Champion Petfoods turning over a new leaf in customer service?

why does core have to have 7 percent fiber!?!?!?


----------



## Caty M (Aug 13, 2010)

You have suspicions of Champion foods but not Canidae who uses a Diamond facility?


----------



## DaViking (Sep 27, 2011)

@ RCTRIPLEFRESH5, how many times are you going to change up the food? In the short time I've been around here you have gone through a bunch of brands. The poor guy never get a chance to settle down.
What does this thread confirm?


----------



## RCTRIPLEFRESH5 (Feb 11, 2010)

Caty M said:


> You have suspicions of Champion foods but not Canidae who uses a Diamond facility?


champion tries to pretend they are super fresh when it's all lies. plus canidae is much more reasonably priced!
daviking....nothing wrong with rotating foods a lot..it's actually recommended. i've ha winston for a year already! he's been on totw wetands and praire, acana pacifica evo, and back to basics oh and core ocean.


----------



## NotAChampionFan (Apr 6, 2012)

RCTRIPLEFRESH5 said:


> champion tries to pretend they are super fresh when it's all lies. plus canidae is much more reasonably priced!
> daviking....nothing wrong with rotating foods a lot..it's actually recommended. i've ha winston for a year already! he's been on totw wetands and praire, acana pacifica evo, and back to basics oh and core ocean.


Any that wants to know the truth about Champion Foods should Google The Cats Mother and see what she found out. She is a woman from Australia that spent months trying to get to the bottom of things.


----------



## DaViking (Sep 27, 2011)

RCTRIPLEFRESH5 said:


> champion tries to pretend they are super fresh when it's all lies. plus canidae is much more reasonably priced!
> daviking....nothing wrong with rotating foods a lot..it's actually recommended. i've ha winston for a year already! he's been on totw wetands and praire, acana pacifica evo, and back to basics oh and core ocean.


You are not rotating, you are switching, unless it's the longest cycle in history.


----------



## RCTRIPLEFRESH5 (Feb 11, 2010)

nope rotating..


DaViking said:


> You are not rotating, you are switching, unless it's the longest cycle in history.


----------



## Caty M (Aug 13, 2010)

What are they lying about exactly?


----------



## meggels (May 30, 2010)

RC- you're quick to jump on a bandwagon of fear mongering....I would stick with Champion over Canidae any day of the week. I actually avoid feeding Abigail any Diamond produced foods now....and the recall announced yesterday just confirms that for me even more now and in the future. 

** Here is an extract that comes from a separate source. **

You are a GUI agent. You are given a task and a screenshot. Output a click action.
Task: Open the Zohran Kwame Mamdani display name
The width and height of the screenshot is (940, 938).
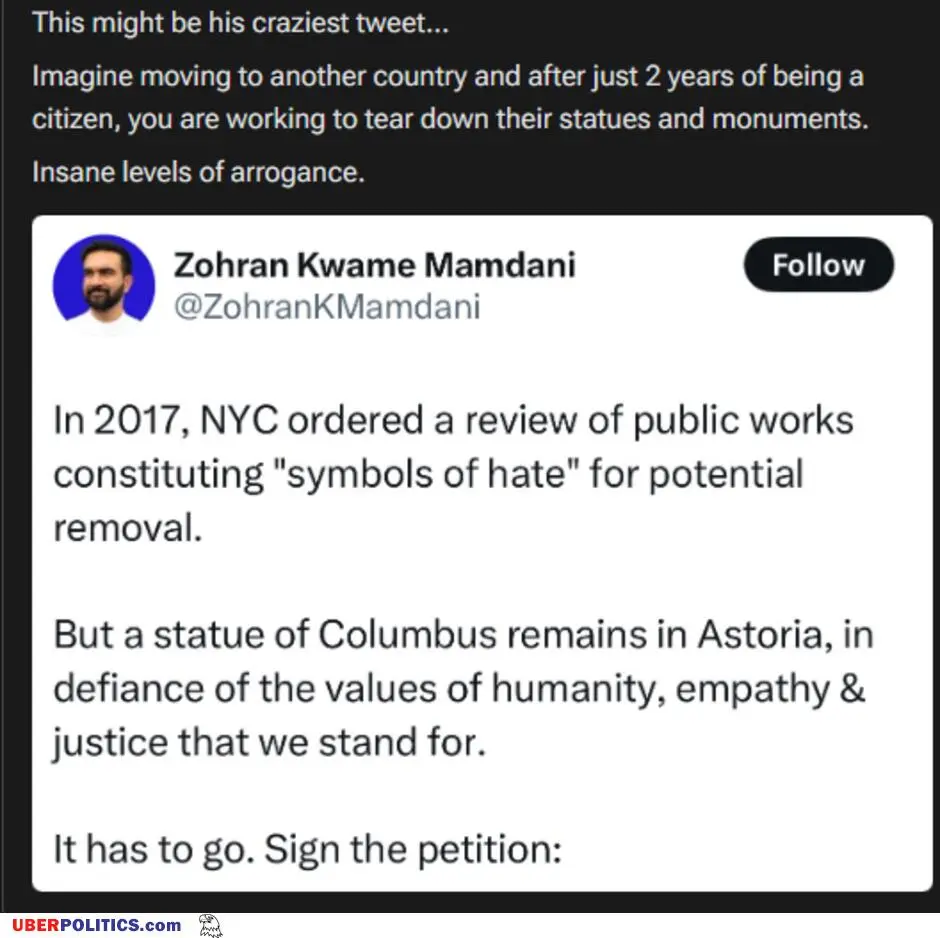click(x=374, y=265)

If you are worried about company quality, why not go with a smaller company? Fromm, Verus, Precise, Earthborn, Annamaet (GF), etc. Have you looked into Pinnacle's grain free formulas???

Saying you are going to jump ship on Champion but then buy a bag of Canidae kind of contradicts itself entirely.....


----------



## meggels (May 30, 2010)

Also- check out Petcurean, they are a high quality company, though, they are pricey...



DaViking- I "rotate" Abbie's food every 15lb bag typically. Is there really anything wrong with it? I stick within a few brands but I like to give her a lot of variety (I transition over a few days). She's got a good stomach and has never had diarrhea from it.


----------



## PDXdogmom (Jun 30, 2010)

I wouldn't necessarily stop feeding Champion products. I guess I would just be scrutinizing them extra closely to see what the new bags (post factory revamping) are like. I'd probably buy the middle size bag rather than the large size bag until I was satisfied with the quality.

Kibble rotation to me is having identified maybe three different kibbles - each one having been fed exclusively for 3-4 months to assess how your dog has done on it. Then rotating among those three . . . maybe changing after every bag or every couple of months. Trying 4, 6 or 10 different foods one after another and never going back to previous ones is not rotating in my book; that's a continual search.


----------



## meggels (May 30, 2010)

Hmmm...interesting. 

Never really thought about it like that. 

Is there anything wrong with my method though? From a health standpoint I mean.


I guess I probably should pick 3 or so foods that she's done well on and just have a rotation list LOL. She always does pretty good on almost anything, so I see a new flavor and am like "WOULD YOU LIKE TO TRY THIS ONE NEXT?" I figured it'd be exciting for her to always have new foods so she wasn't getting sick of anything lol


----------



## NotAChampionFan (Apr 6, 2012)

meggels said:


> Hmmm...interesting.
> 
> Never really thought about it like that.
> 
> ...




Meggels,

You simply cannot tell if a food is good unless a dog has been on it for about 3 months. The same food for 3 months. 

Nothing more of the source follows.